BGN nilai pengolahan sisa MBG berpeluang sebagai bagian ekonomi sirkular

Juru Bicara BGN, Dian Fatwa. Foto : Radio Elshinta Rizki Rian S
Juru Bicara BGN, Dian Fatwa. Foto : Radio Elshinta Rizki Rian S
Badan Gizi Nasional (BGN) menilai pengolahan limbah sisa makan (food waste) dari Program Makan Bergizi Gratis (MBG) berpotensi dikembangkan sebagai bagian dari ekonomi sirkular melalui mekanisme perdagangan karbon. Termasuk yang dilakukan oleh Jimmy Hantu Foundation di Bogor, Jawa Barat.
Juru Bicara BGN, Dian Fatwa menjelaskan bahwa perdagangan karbon dapat dilakukan melalui berbagai sektor, seperti mangrove, lahan gambut, hingga sisa makanan. Namun, menurutnya, mekanisme perdagangan karbon dari food waste relatif lebih sederhana dibandingkan sektor lainnya.

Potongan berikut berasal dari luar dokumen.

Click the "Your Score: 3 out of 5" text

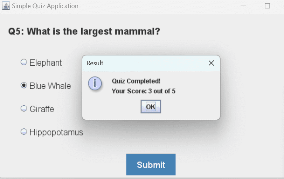(x=144, y=91)
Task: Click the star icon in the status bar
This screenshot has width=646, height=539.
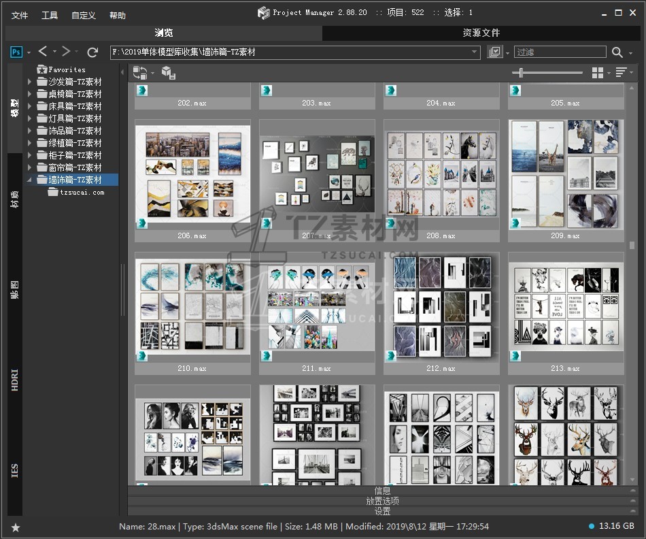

“Food waste ini lebih simpel. Ketika kita mampu melakukan dan mampu mengukur berapa emisi yang bisa kita tahan untuk tidak kita buang ke tempat sampah. Inilah nanti yang diukur badan internasional dan bisa langsung dijual di pasar voluntary. Jadi bukan di obligation market,” kata Dian di Bogor, Selasa.

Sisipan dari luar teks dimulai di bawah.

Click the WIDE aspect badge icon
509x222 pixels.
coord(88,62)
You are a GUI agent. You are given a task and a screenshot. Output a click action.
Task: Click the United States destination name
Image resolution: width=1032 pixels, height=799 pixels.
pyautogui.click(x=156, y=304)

BGN, lanjutnya, tengah menggali potensi tersebut dengan menyiapkan proyek percontohan guna melihat peluang keuntungan dari pengolahan sampah makanan menjadi kredit karbon.
“Dan kalau ini bisa kita cuankan, ini tentu akan membawa manfaat bagi dapur, bagi BGN itu sendiri, juga bagi masyarakat sekitar,” ujarnya.
Dian menambahkan, kebutuhan kredit karbon cukup tinggi di sejumlah negara Eropa. Banyak perusahaan di negara-negara tersebut telah mencapai batas emisi sehingga harus membeli kredit karbon sebagai bentuk kompensasi.
Meski demikian, tidak semua jenis sampah dapat dikonversi menjadi kredit karbon. Ia menjelaskan, sampah yang bisa dimanfaatkan adalah limbah yang dapat diolah, seperti menjadi kompos, biogas, atau pakan ternak.
“Kenapa limbah makanan bisa dijadikan kompos? Karena gas metana ini tidak kita buang ke landfill, tempat sampah. Karena tidak kita buang ke tempat sampah dan dijadikan kompos. Ini menjadi kompos organik, karena ini menjadi ada emisi gas yang dicegah,” katanya.
Ia menegaskan, hanya limbah yang dapat ditimbang, diukur, dan diverifikasi secara internasional yang memenuhi syarat untuk dijadikan kredit karbon.
Namun, Dian juga mengingatkan adanya keterbatasan dalam pasar karbon sukarela. Menurutnya, kredit karbon dari skema tersebut tidak dapat diklaim sebagai bagian dari komitmen pemerintah Indonesia dalam menurunkan emisi untuk memenuhi target Perjanjian Paris.